That said, here are a few thoughts about Betbeze’s six works that comprise Moss Garden.

a. Moss Garden needs to be seen in person. It’s basically impossible to appreciate the tactile quality of the pieces from images alone.

b. As objects, there are obvious things going on with Betbeze’s work, the most obvious being that they were once a unified ground (flokati rugs). The works in Moss Garden are arrived at by adding and subtracting elements to the ground, using a variety of means, including pigments, cutting, burning.

c. Before I saw the show I had thought they might have a grungy appearance, but they don’t, despite the destructive elements in their creation (including the selectively burning of sections). They are in fact very “clean”. Pleasing to look at.

d. I liked the back room better. I had the most trouble with Lacuna (all works from 2011). Lacuna, from the front room, is one of the largest works in the show, and was unique in that so much of the original ground was removed. There is a large section removed from the center, leaving a lot of negative space, which unfortunately reminds me of a rabbit head.

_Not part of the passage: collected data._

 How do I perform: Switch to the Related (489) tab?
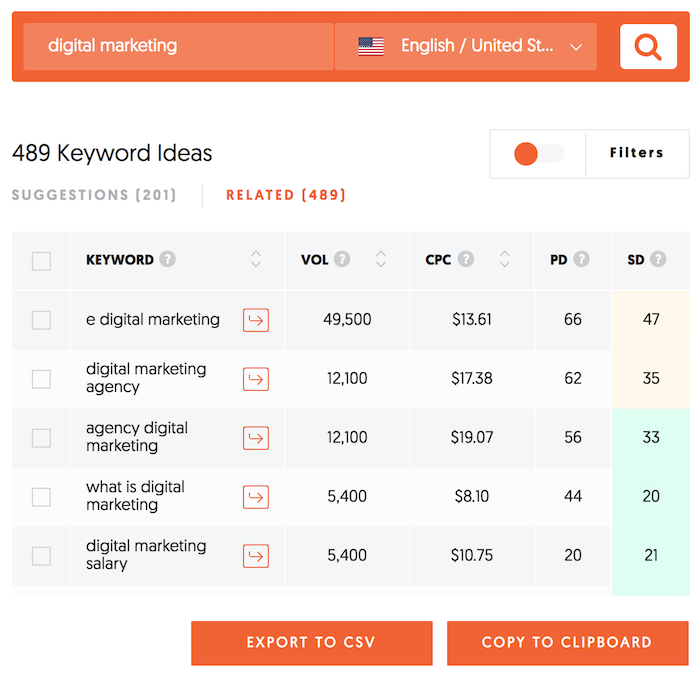point(286,195)
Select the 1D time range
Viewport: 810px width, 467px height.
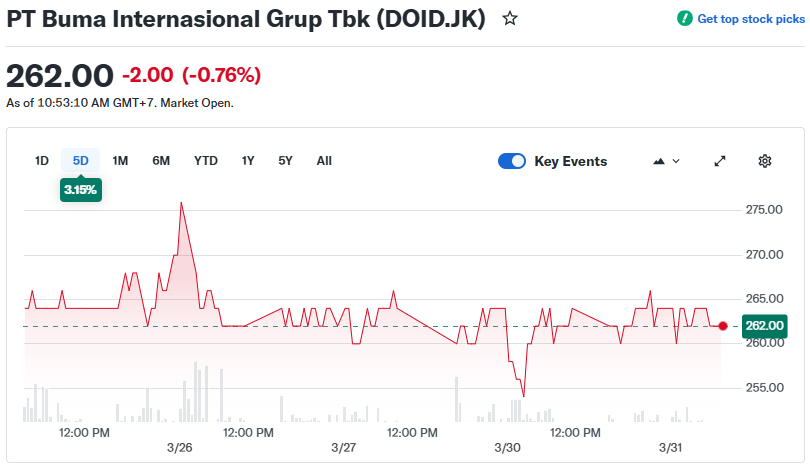[42, 161]
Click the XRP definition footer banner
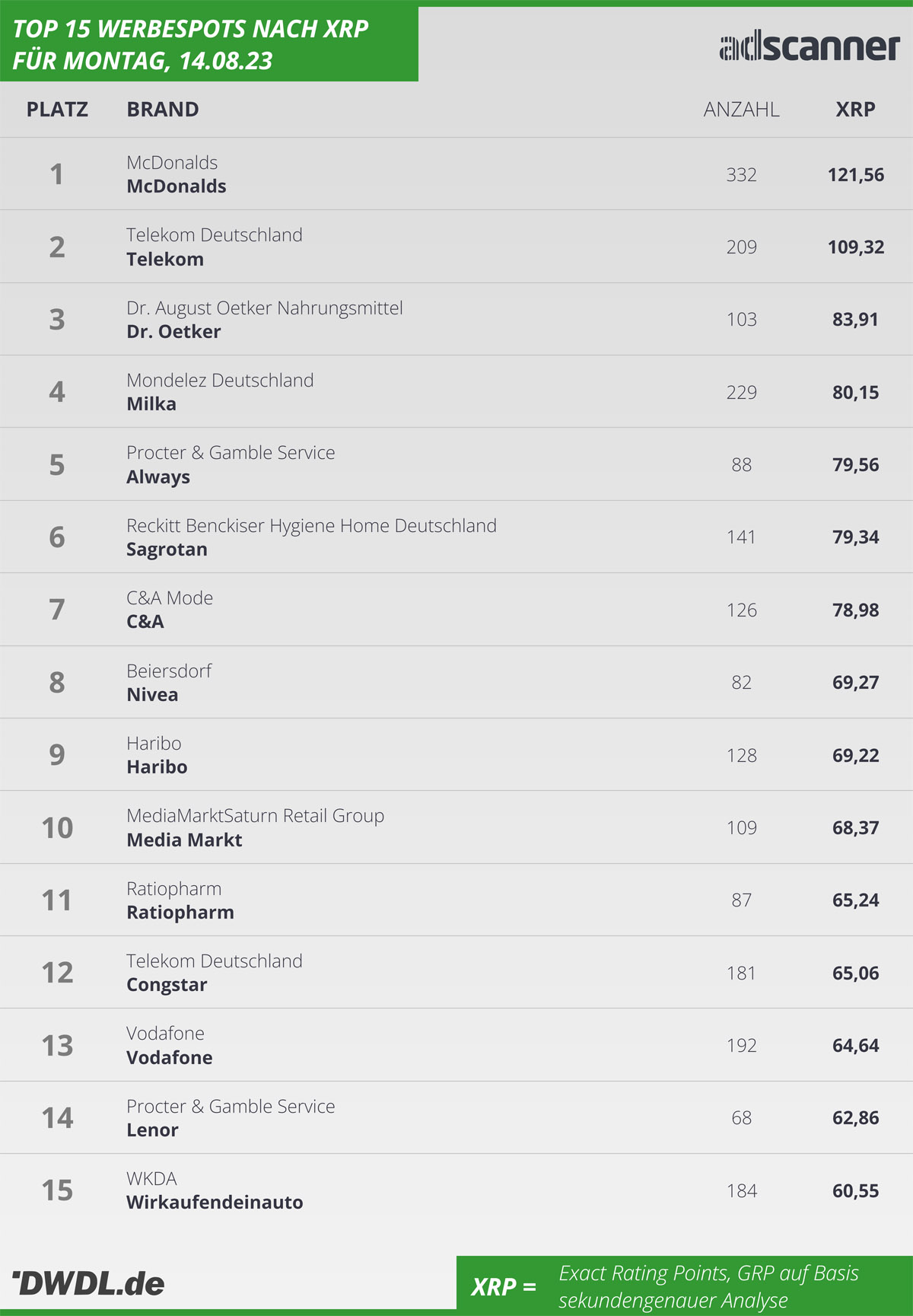This screenshot has width=913, height=1316. pyautogui.click(x=685, y=1284)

Due to the extent of what has been cut out (I would estimate that roughly 50% of Lacuna is negative space), I think it would look different, more at home, in a larger space, against a larger wall, where the scale of the piece could be better accommodated and comprehended. Scale and size are two different things.

e. These works are somewhere between painting and sculpture. Their physical presence is critical to what they are. In her New York Times review, Karen Rosenberg mostly interprets Betbeze’s work as a continuance and exploration of art historical developments in abstract painting, citing Helen Frankenthaler and Lucio Fontana, among others, which are certainly useful comparisons. Although Rosenberg does consider the works’ materiality, I don’t think their materiality should be a secondary element of interpretation, as an aside to their painterly qualities. I thought of El Anatsui — but where he creates unified large-scale abstractions by accruing smaller, preexisting elements, Betbeze removes and alters an already unified (and preexisting) element. This might sound like opposites but I think they are related.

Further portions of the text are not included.